### What is required
The response should consist solely of the lines running from the line with "Click the sliders" to the end of the data, retyped exactly.
*****
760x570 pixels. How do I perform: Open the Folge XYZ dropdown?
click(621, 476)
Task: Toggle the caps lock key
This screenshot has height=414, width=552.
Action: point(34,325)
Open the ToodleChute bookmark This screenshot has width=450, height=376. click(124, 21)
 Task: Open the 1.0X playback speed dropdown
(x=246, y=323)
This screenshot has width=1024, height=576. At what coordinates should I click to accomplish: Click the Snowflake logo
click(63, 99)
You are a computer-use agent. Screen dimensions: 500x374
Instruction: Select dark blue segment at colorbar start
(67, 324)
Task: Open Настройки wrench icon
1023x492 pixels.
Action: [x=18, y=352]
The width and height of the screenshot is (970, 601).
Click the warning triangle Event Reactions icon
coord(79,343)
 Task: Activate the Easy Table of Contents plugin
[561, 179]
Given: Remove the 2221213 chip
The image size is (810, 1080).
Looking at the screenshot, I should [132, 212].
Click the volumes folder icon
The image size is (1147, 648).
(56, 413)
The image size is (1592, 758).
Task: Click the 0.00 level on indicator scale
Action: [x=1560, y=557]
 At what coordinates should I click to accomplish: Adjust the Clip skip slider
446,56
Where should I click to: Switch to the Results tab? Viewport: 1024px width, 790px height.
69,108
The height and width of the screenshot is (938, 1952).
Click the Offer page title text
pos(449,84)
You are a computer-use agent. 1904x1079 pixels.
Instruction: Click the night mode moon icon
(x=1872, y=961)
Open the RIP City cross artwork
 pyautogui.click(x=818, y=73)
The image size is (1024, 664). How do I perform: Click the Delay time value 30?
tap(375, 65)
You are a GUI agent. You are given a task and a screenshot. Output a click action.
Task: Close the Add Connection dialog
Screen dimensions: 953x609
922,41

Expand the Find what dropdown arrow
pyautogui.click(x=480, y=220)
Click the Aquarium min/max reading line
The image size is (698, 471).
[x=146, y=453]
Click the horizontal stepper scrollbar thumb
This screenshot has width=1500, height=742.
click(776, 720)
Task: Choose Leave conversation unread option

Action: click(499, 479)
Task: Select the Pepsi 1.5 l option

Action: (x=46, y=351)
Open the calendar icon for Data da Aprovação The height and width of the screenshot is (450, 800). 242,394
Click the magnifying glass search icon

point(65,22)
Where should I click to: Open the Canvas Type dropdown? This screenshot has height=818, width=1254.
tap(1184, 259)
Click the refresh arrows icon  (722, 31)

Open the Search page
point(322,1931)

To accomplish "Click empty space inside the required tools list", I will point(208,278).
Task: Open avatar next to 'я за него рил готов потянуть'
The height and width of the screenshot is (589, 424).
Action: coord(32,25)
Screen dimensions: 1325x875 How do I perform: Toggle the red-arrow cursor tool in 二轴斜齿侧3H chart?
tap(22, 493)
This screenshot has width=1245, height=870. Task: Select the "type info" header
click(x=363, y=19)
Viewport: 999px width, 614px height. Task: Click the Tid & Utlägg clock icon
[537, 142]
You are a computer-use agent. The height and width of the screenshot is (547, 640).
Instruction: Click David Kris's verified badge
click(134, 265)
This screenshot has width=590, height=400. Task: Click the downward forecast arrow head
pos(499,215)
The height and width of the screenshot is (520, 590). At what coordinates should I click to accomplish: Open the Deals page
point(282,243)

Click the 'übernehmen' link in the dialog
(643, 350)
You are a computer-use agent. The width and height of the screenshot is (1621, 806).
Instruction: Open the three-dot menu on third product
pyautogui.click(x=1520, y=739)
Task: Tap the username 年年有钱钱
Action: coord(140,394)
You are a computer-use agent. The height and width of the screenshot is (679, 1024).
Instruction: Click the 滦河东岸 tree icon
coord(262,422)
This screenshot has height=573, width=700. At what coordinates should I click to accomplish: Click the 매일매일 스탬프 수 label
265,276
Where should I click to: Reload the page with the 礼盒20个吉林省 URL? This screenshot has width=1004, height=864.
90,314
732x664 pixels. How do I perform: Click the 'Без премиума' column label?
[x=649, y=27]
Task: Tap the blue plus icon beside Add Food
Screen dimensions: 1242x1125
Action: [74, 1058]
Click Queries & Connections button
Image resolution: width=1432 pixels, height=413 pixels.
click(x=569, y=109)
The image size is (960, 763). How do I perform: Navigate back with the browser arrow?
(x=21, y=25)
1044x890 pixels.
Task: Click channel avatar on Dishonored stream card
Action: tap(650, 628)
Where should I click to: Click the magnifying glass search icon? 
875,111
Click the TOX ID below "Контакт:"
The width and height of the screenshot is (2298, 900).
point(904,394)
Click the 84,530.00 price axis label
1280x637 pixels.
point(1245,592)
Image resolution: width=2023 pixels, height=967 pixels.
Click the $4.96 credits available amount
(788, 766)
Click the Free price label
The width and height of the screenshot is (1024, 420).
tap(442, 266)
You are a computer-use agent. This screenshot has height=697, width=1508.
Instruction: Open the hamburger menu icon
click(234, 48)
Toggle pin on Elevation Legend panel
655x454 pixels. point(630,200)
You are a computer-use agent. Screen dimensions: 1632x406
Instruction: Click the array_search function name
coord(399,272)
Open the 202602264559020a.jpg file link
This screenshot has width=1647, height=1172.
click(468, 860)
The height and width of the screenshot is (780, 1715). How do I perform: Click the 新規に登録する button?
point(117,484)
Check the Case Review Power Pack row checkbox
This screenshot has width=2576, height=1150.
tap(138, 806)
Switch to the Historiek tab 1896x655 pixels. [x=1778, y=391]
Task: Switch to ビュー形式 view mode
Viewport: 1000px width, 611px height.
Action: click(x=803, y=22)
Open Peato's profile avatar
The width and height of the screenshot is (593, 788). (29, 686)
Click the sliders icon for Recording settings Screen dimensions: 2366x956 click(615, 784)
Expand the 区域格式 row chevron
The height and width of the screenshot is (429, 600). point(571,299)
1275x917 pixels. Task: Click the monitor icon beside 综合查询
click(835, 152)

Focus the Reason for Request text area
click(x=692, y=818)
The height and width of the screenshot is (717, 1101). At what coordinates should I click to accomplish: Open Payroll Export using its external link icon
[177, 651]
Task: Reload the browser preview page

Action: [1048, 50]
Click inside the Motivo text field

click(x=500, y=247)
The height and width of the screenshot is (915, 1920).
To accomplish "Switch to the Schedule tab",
*****
### Task result
Click the sliders icon for Recording settings Screen dimensions: 2366x956 click(615, 784)
Expand the 区域格式 row chevron
The height and width of the screenshot is (429, 600). point(571,299)
1275x917 pixels. Task: Click the monitor icon beside 综合查询
click(835, 152)

Focus the Reason for Request text area
click(x=692, y=818)
The height and width of the screenshot is (717, 1101). At what coordinates should I click to accomplish: Open Payroll Export using its external link icon
[177, 651]
Task: Reload the browser preview page

Action: [1048, 50]
Click inside the Motivo text field

click(x=500, y=247)
The height and width of the screenshot is (915, 1920).
To accomplish "Switch to the Schedule tab",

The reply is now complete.